Kyle Lobstein was drafted out of high school by the Tampa Bay Rays in the second round of the 2008 draft. He put up some middling numbers in the low minors in the Rays' system, leading them to leave him unprotected in the 2012 Rule 5 draft. The Tigers picked him up (via the New York Mets' slot) and he has spent the past two years in the Detroit system. This playing time has primarily occurred at Triple-A Toledo, where Lobstein has 38 starts and 218 1/3 innings under his belt. He is sporting a 3.87 ERA and a 1.44 WHIP, with a 2.87 strikeout-to-walk ratio.

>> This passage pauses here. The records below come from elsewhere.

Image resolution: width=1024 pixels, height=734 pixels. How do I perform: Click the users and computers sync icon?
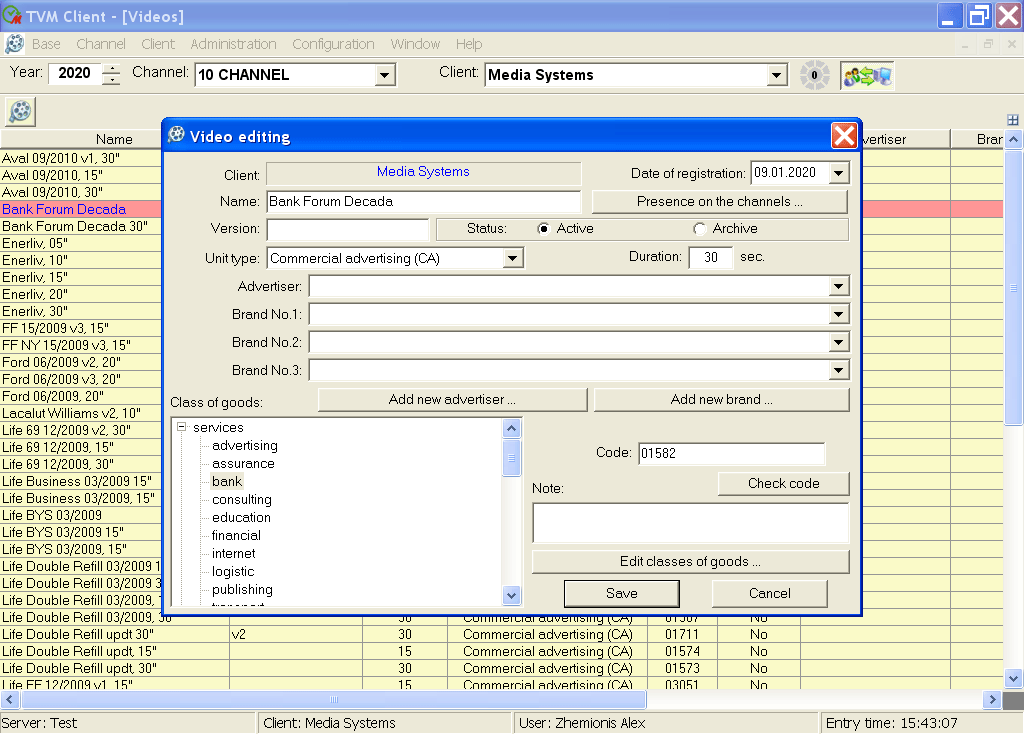click(867, 75)
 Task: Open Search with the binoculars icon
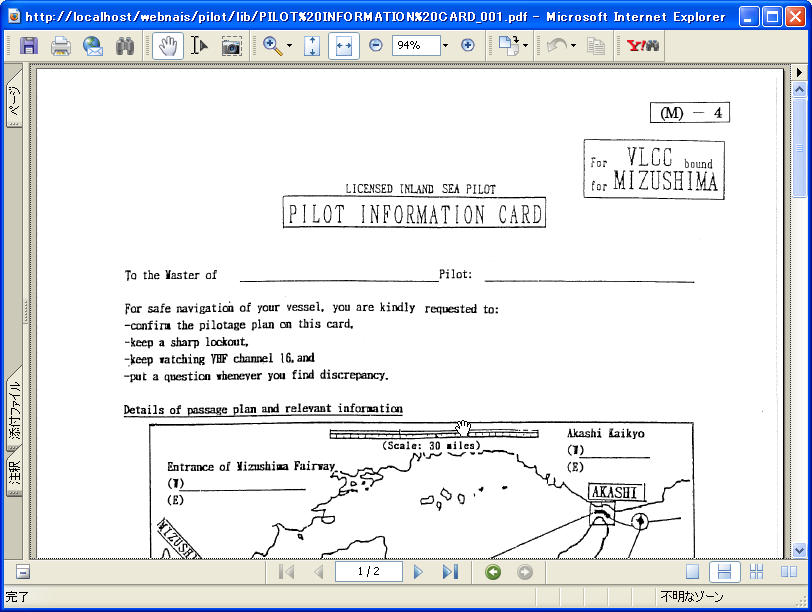[125, 45]
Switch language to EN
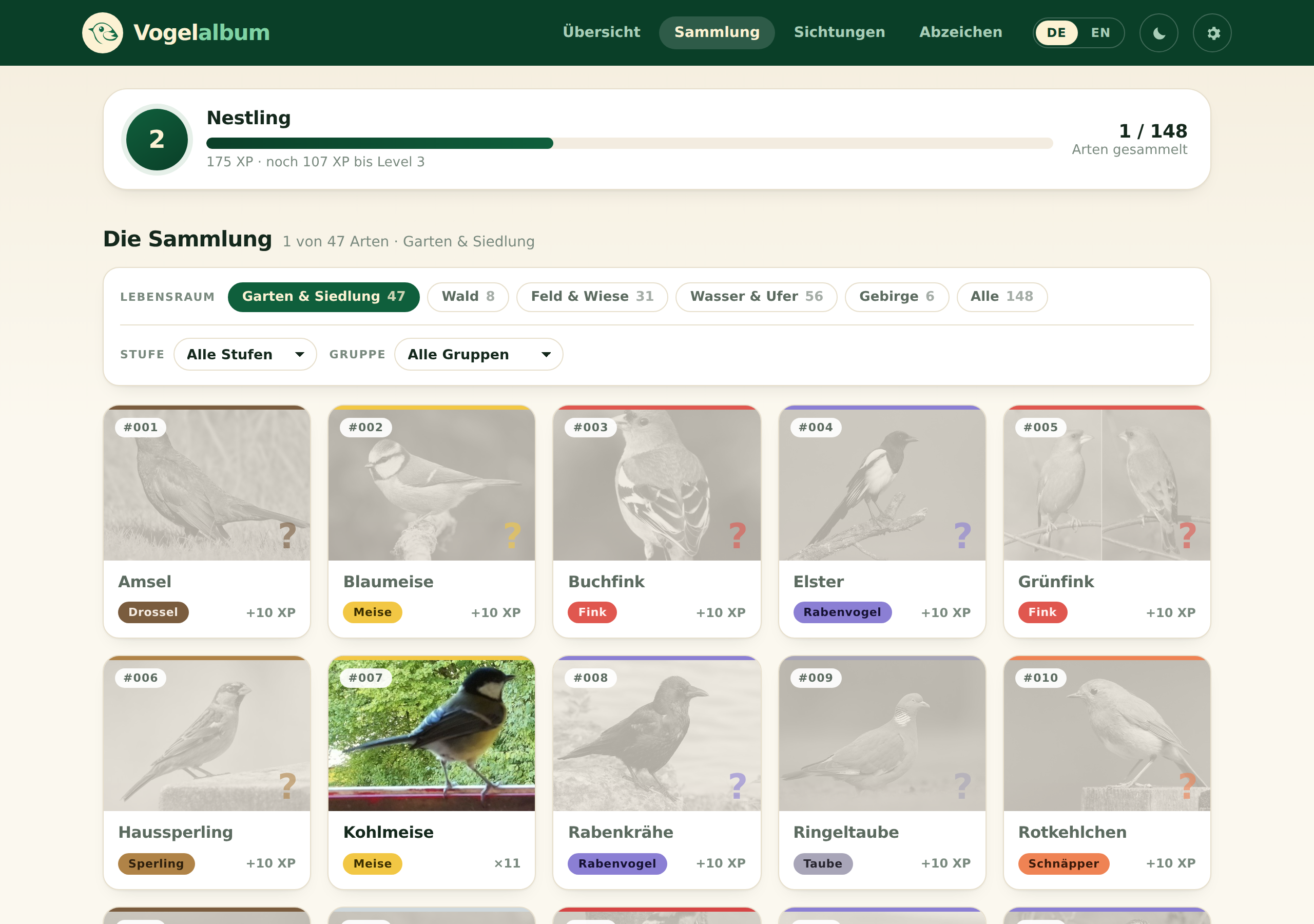 [x=1100, y=33]
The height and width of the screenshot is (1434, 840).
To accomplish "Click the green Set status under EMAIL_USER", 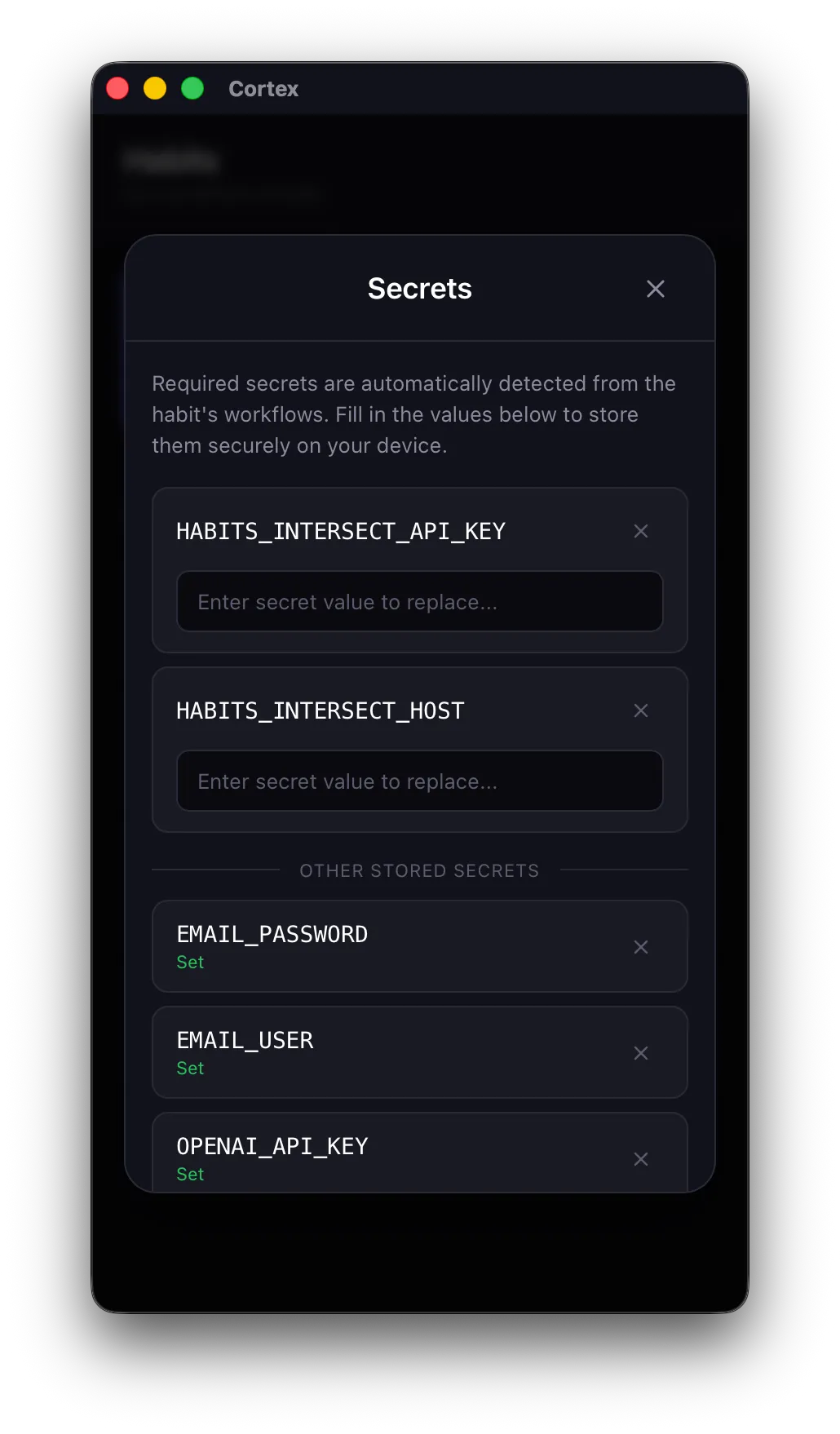I will click(190, 1068).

He won't light up the radar gun -- his fastball topped out at 92 miles per hour in his outing last weekend -- but he has a four pitch arsenal that can be effective on a good day.
Tigers hitter to fear: Miguel Cabrera (.400/.400/.867 in 15 plate appearances)
Tigers hitter to fail: Torii Hunter (.000/.091/.000 in 11 plate appearances)
The Tigers' parade of new fifth starters has to end at some point, right? Lobstein was less horrible than his peers in his relief appearance over the weekend, but still walked four batters in 5 2/3 innings. He will need to locate his change-up better against the Yankees' right-handers. He was able to generate a few swings and misses with the pitch on Saturday, but only threw 10 of 22 change-ups for strikes. Another solid outing of five or six innings in length would make for a nice first start, but a win -- no matter how ugly -- would be even sweeter.
The Tigers offense gets in gear behind Lobstein to deliever the lefty his first career win.